It was also observed that stigmasterol maintained SIRT1 protein expression against oxidative damage. Moreover, FoxO3a and catalase proteins were also found to increase thereby implying the antioxidative property of investigated compounds. In agreement with this observation, previous studies reported that SIRT1 activation could protect cells against oxidative stress by increasing catalase activity (55). Furthermore, SIRT1 deacetylases and activated FoxOs (i.e., particularly FoxO3a) subsequently stimulate the production of antioxidants (e.g., catalase and SOD) thereby promoting the resistance mechanism against oxidative stress (56, 57). Low levels of intracellular ROS and the high expression of catalase in the pretreated group indicated that catalase acted as an antioxidant defense mechanism by converting hydrogen peroxide into water (58). The role of catalase is prominent at higher levels of hydrogen peroxide (59).
This study also evaluated whether stigmasterol can activate SIRT1 by detecting the acetylated lysine protein levels following the incubation period. Interestingly, it was revealed that the levels of acetylated lysine were decreased in the cells treated with stigmasterol, indicating that SIRT1 was activated and subsequently stimulating a deacetylation reaction.
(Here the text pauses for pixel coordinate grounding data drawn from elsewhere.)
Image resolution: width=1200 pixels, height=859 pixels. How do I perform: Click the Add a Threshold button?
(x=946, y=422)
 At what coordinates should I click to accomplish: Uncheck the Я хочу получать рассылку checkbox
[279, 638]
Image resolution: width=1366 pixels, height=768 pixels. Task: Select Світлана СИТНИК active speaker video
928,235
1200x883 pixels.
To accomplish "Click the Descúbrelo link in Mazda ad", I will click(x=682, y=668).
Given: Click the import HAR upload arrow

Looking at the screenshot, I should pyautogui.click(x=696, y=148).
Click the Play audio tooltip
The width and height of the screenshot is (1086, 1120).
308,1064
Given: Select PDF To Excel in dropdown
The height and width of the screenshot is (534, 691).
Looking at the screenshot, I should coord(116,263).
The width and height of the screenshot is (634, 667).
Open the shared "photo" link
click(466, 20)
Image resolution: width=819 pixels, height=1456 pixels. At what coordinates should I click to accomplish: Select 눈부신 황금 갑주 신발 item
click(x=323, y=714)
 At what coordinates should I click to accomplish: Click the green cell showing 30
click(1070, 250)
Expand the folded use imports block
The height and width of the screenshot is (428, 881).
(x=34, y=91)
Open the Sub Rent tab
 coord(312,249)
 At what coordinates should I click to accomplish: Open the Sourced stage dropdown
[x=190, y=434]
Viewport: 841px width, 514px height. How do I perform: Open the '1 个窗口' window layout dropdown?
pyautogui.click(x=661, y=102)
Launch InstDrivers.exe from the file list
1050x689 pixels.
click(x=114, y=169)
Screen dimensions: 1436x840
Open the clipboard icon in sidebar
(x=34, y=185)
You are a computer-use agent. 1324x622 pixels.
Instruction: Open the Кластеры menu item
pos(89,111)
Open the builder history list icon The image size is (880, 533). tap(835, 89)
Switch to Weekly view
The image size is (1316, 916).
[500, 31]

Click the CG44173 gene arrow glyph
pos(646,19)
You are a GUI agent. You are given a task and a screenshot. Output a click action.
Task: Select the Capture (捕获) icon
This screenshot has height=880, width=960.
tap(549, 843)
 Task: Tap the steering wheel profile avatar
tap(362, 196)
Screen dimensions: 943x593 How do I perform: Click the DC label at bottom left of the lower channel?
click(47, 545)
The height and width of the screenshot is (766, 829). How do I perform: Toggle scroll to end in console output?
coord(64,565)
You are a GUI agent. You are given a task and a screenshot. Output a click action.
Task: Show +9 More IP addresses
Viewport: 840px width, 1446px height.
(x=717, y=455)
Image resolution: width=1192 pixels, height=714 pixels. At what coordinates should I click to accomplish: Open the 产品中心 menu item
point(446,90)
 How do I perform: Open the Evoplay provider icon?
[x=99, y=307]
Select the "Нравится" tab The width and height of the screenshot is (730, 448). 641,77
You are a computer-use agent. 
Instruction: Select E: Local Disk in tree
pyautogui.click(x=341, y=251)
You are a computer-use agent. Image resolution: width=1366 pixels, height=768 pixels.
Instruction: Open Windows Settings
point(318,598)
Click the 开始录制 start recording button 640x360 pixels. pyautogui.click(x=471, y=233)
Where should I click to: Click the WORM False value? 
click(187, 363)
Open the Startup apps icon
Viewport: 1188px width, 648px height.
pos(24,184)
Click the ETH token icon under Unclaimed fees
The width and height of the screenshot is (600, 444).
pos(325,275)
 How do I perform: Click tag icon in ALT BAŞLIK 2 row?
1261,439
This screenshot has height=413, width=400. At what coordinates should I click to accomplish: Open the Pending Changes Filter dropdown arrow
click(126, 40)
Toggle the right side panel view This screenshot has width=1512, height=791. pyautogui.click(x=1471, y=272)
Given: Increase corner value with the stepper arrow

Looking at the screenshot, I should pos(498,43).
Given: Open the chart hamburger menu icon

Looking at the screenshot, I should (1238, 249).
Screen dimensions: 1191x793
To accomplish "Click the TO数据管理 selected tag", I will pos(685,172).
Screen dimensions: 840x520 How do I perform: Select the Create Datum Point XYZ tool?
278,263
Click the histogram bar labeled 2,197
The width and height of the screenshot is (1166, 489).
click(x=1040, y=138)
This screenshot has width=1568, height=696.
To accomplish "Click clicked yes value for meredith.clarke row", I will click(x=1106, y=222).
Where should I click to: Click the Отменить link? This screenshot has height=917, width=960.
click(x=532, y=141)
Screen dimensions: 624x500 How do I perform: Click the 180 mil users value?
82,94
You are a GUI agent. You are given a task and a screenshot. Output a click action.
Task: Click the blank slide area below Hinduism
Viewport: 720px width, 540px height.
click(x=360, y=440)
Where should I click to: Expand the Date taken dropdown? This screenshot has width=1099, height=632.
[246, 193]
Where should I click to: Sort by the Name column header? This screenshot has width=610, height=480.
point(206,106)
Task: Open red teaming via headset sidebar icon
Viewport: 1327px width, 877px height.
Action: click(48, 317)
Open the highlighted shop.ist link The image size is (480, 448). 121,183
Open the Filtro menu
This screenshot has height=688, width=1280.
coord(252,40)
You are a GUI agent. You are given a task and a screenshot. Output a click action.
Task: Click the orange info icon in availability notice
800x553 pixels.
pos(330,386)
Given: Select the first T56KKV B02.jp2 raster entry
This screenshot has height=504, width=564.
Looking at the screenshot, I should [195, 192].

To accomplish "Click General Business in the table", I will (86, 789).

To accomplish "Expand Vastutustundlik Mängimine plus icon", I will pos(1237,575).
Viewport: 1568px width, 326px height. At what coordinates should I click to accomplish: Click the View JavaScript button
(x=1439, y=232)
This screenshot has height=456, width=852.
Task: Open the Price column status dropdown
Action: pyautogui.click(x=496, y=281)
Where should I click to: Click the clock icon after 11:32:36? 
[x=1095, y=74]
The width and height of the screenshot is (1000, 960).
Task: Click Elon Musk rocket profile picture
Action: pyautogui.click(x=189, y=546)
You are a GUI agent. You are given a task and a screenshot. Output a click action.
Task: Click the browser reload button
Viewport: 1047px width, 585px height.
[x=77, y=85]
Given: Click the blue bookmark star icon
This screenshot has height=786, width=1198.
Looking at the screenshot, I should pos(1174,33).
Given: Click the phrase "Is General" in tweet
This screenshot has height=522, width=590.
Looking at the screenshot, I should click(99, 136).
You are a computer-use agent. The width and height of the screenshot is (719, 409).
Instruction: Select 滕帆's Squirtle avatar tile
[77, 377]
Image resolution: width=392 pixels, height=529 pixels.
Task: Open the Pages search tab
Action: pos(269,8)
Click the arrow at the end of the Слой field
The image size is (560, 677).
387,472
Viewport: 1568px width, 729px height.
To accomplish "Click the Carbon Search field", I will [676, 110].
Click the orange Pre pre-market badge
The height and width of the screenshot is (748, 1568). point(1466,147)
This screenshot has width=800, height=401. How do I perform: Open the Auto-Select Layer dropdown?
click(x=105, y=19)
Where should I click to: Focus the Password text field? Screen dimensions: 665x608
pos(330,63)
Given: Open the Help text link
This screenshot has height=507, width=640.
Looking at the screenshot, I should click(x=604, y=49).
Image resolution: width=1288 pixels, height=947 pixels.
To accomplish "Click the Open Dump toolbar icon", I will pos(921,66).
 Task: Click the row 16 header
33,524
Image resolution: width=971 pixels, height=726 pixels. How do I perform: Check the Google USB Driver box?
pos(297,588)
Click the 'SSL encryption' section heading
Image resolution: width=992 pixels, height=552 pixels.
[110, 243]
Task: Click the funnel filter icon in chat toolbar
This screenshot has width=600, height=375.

The levels of acetylated lysine of the H2O2-treated group (127.3 ± 3.0%) were high and significantly different compared with the level of untreated and pretreated groups. Although which protein deacetylated by SIRT1 was not defined in this study, this result is the first indication that stigmasterol potentially activates SIRT1.
Owing to their prominent roles in cellular regulation and several disease progressions, research has been directed toward investigating the modulation of the sirtuin family by means of activating or inhibiting. Studies have shown that SIRT1 increases the production of α-secretase via deacetylation and activation of the retinoic acid receptor-β protein, which stimulates the transcription of the ADAM10 gene. The increases in ADAM10 drive the α-secretase cleavage of APP within the amyloid peptide region, resulting in the reduction of the Aβ peptide which gives rise to the characteristic amyloid plaques found in AD (10). In vitro activation of SIRT1 by either NAD+ or small molecule resveratrol has been shown to reduce the formation of Aβ oligomer by promoting APP metabolism by α-secretase (35). Recently, it has been found that in AD patients and elderly controls, the SIRT1 expression level was significantly reduced when compared with the healthy young controls (60). On the other hand, the clinical relevance of sirtuin inhibitor has also been reported. Among the most tested SIRT1 inhibitors, EX-527 has reached clinical trials for Huntington's disease, cancer treatment, and other pathologies [reviewed in (61)]. In vivo studies have proposed several pathways of SIRT1 inhibition by EX-527, including limiting cell proliferation stimulated by SIRT1 in a mice model of endometrial cancer, and increasing the rate of clearance of mHtt by increasing the acetylation of mHtt exon 1 in a mice model for Huntington's disease.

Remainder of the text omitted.